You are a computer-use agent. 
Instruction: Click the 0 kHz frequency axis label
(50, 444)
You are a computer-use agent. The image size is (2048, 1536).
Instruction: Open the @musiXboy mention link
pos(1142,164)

...

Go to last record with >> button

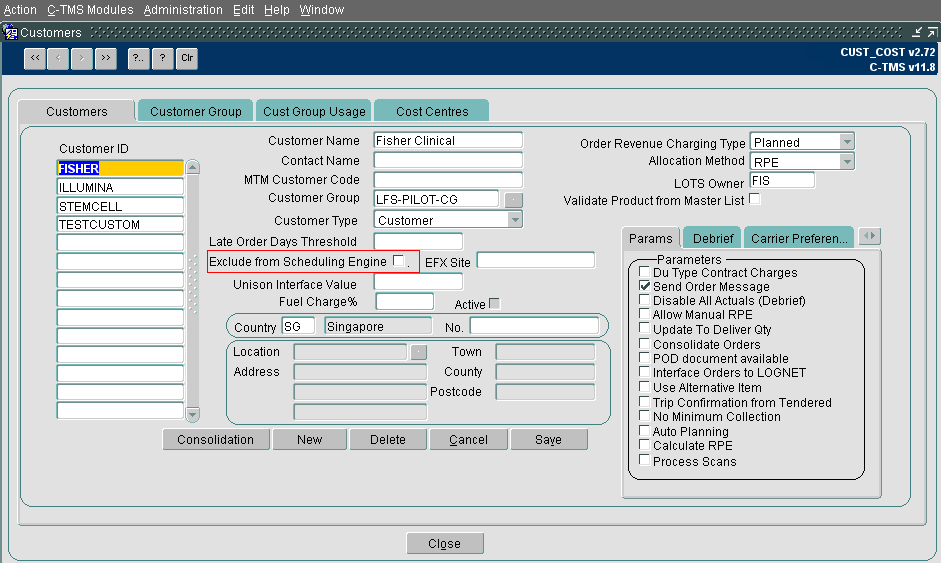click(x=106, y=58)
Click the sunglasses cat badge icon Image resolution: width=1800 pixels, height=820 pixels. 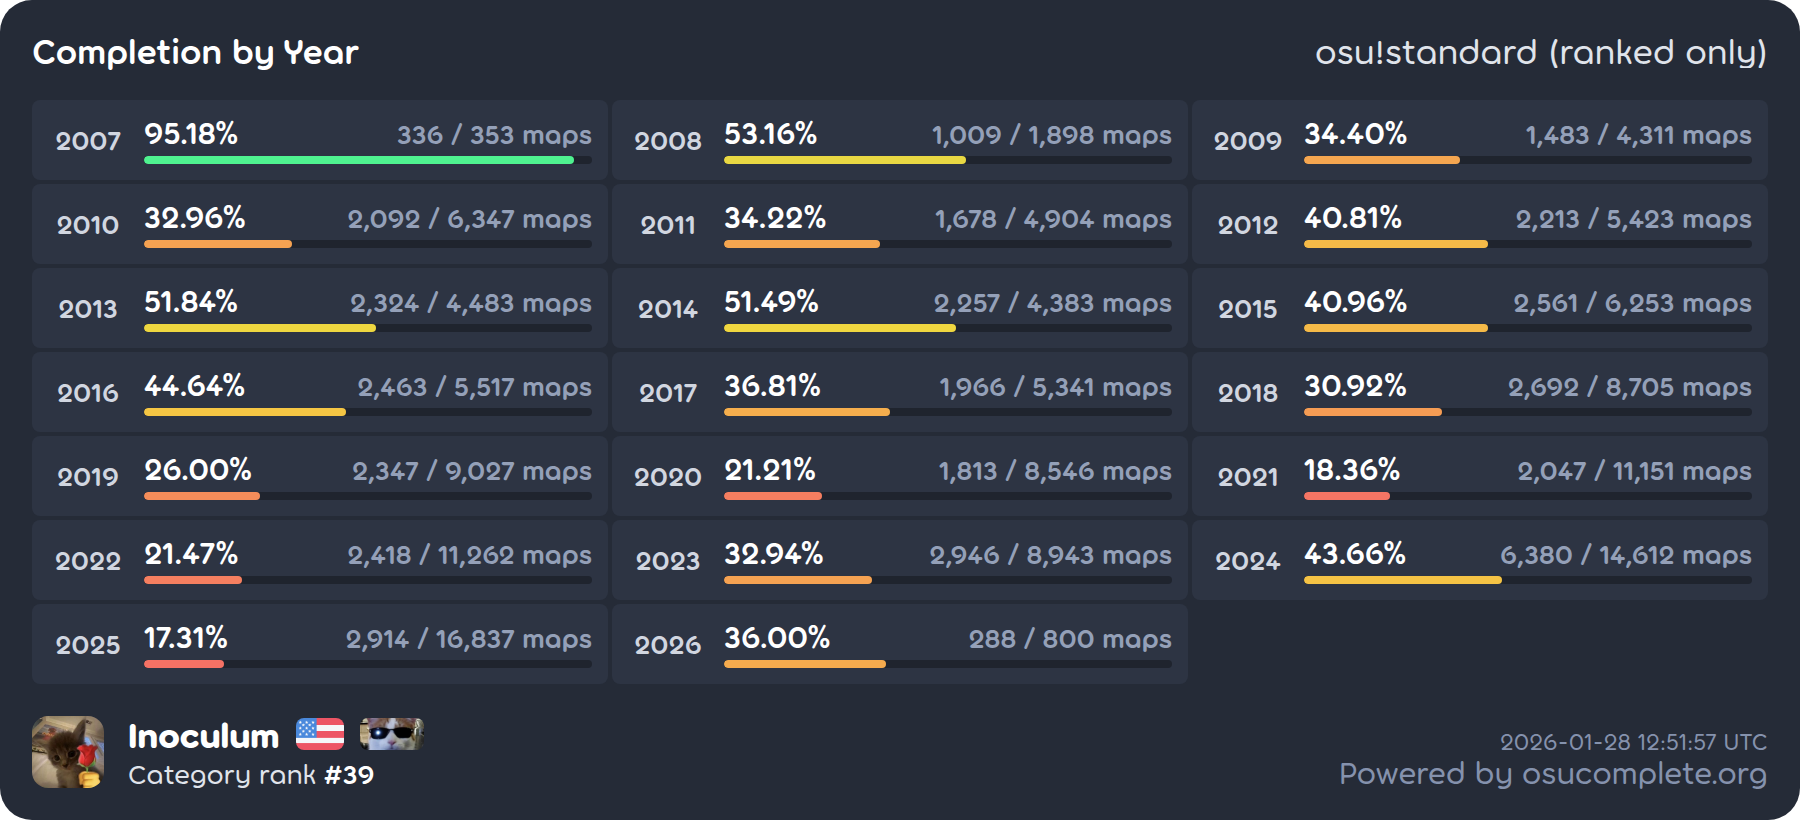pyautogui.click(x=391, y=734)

---

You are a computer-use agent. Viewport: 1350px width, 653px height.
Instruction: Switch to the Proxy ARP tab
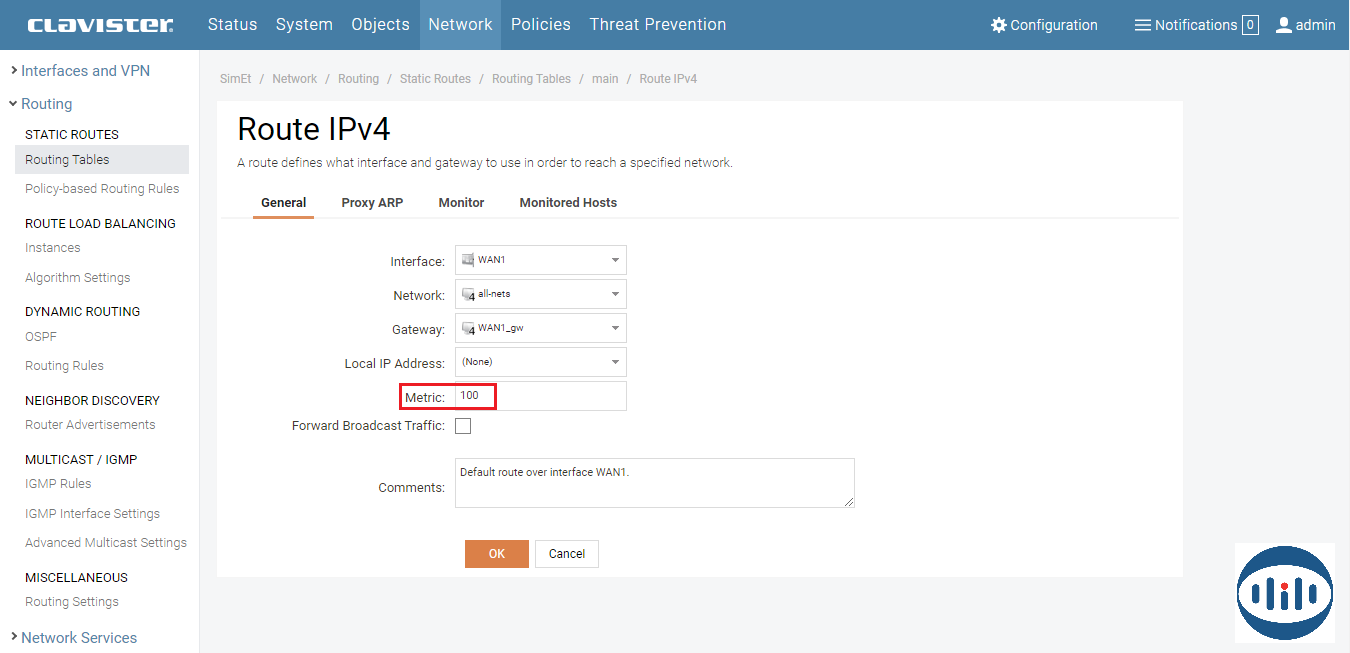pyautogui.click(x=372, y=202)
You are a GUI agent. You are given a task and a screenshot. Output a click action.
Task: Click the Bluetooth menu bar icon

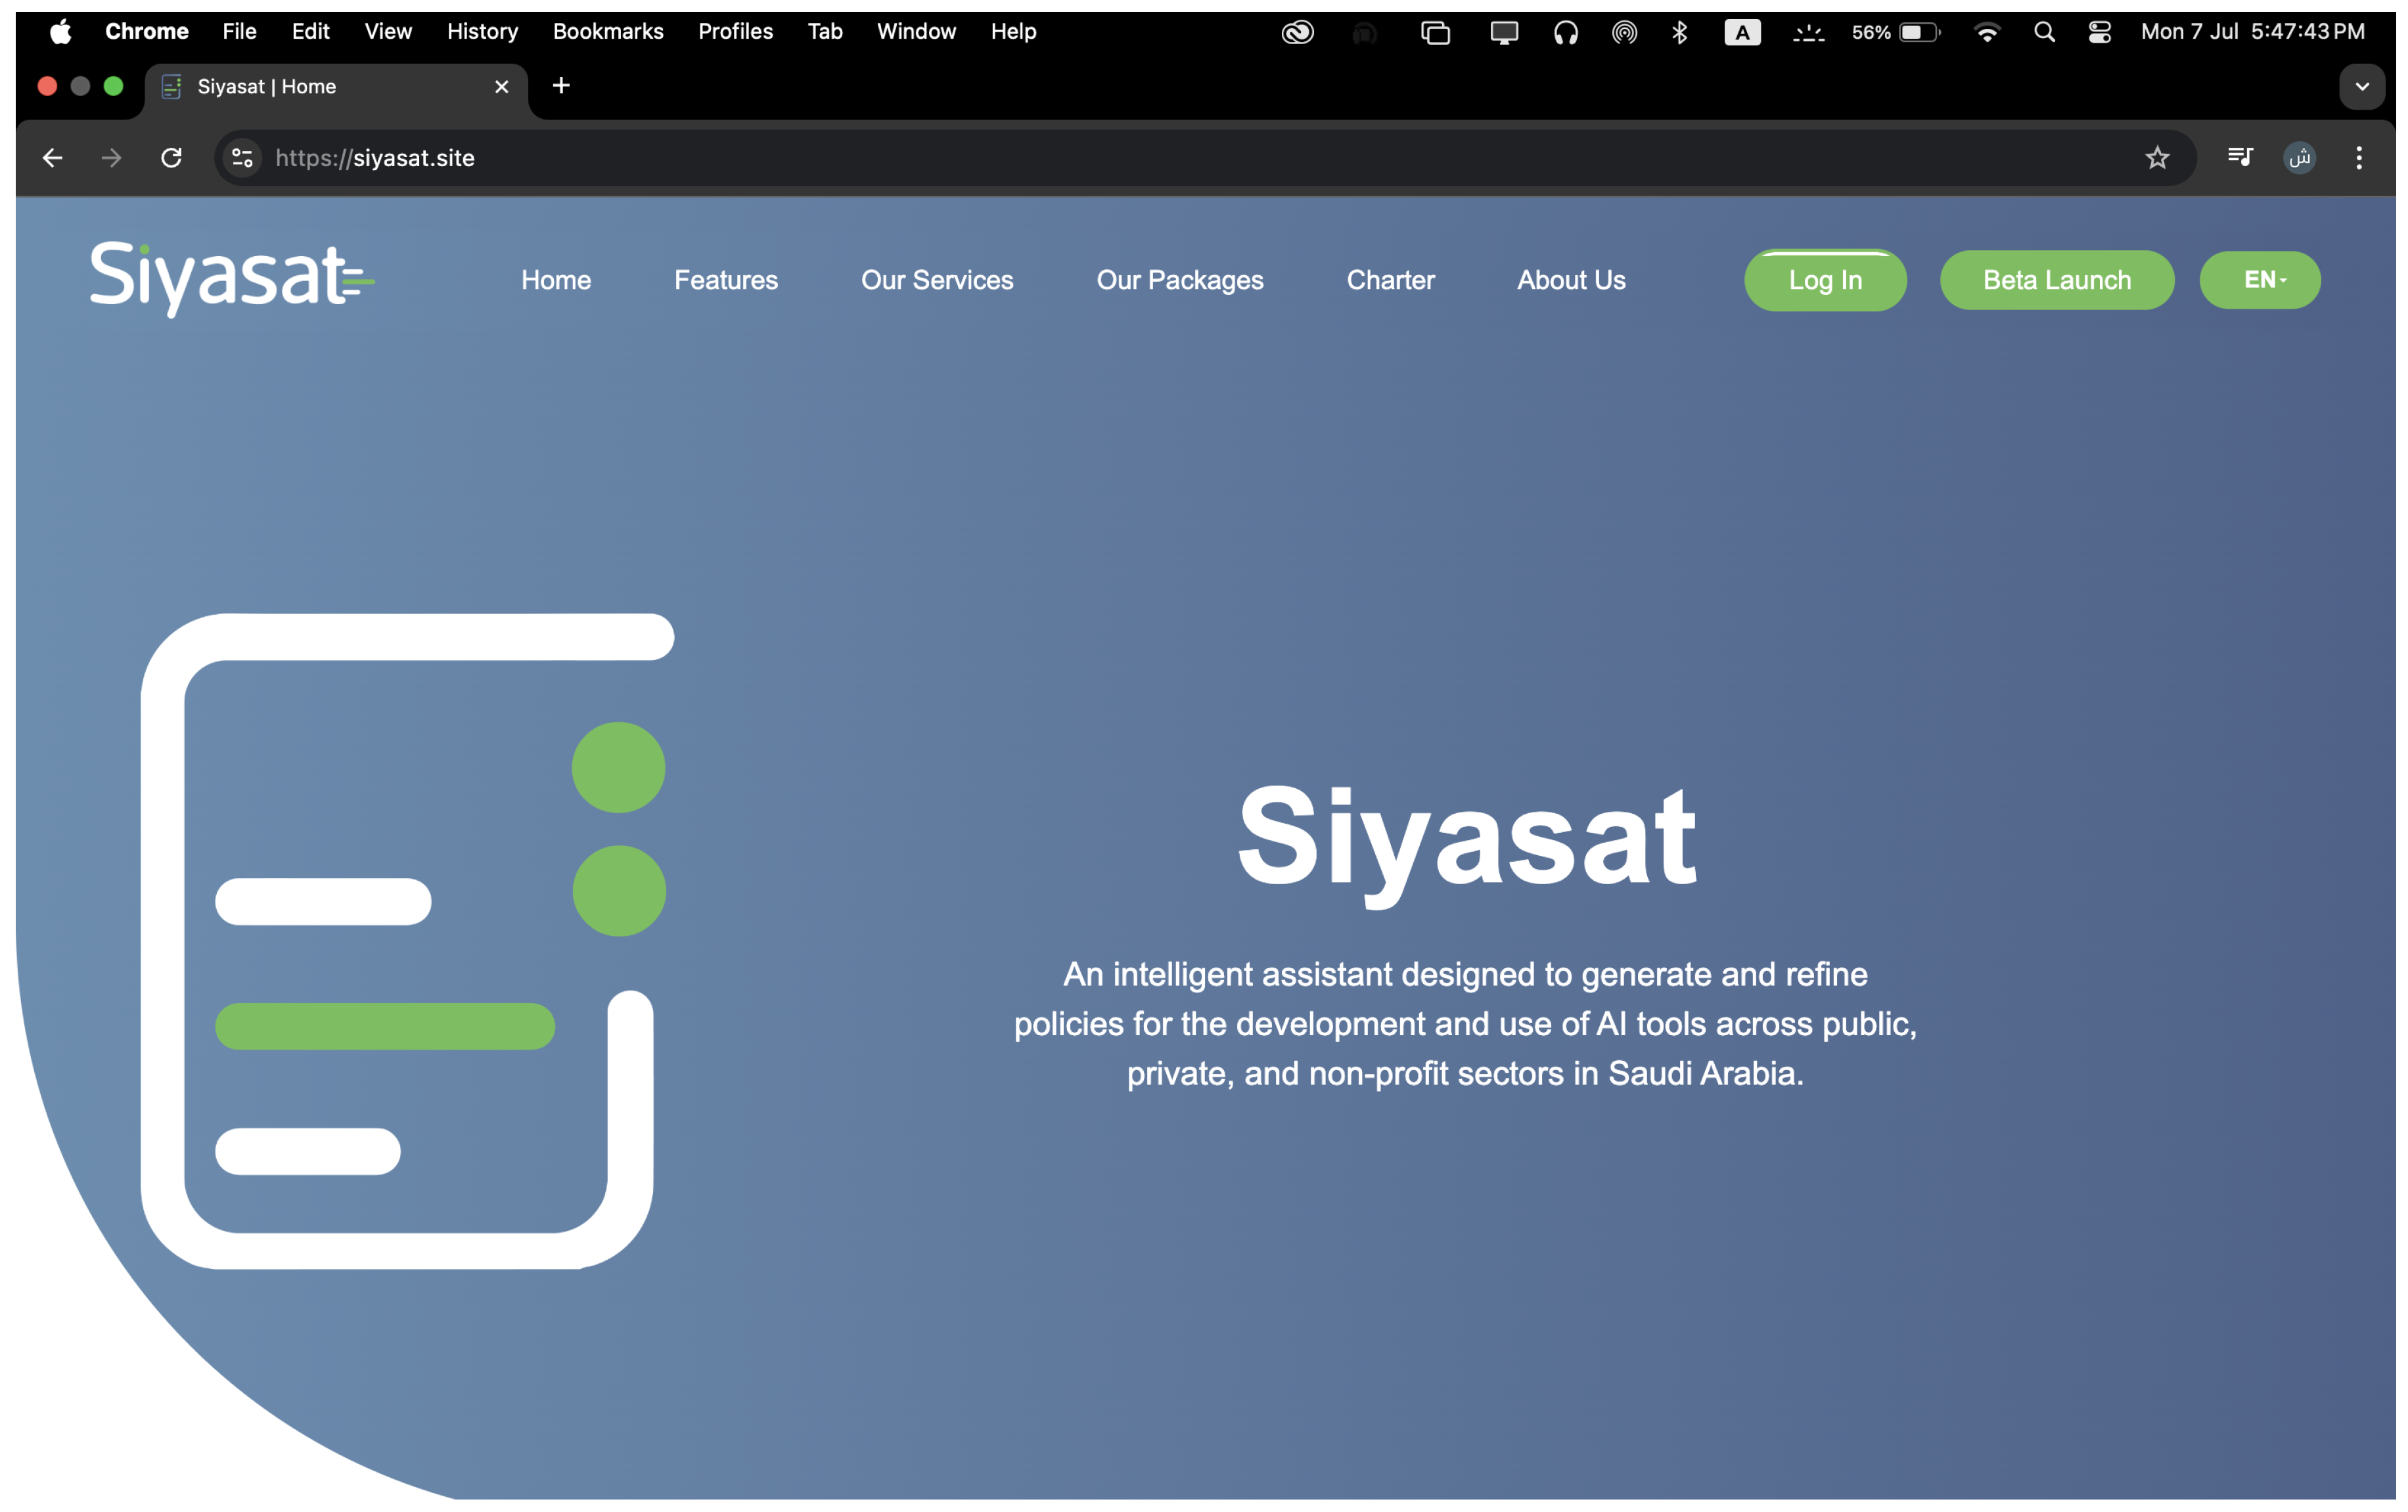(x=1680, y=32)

_What to do_: Update the material from the line containing "You are a computer-use agent. The" through the line containing "pos(1142,164)" by replacing "mention link" with "username link" and leaving everything else unchanged. Give back only those lines.

_Answer to this exercise_:
You are a computer-use agent. The image size is (2048, 1536).
Instruction: Open the @musiXboy username link
pos(1142,164)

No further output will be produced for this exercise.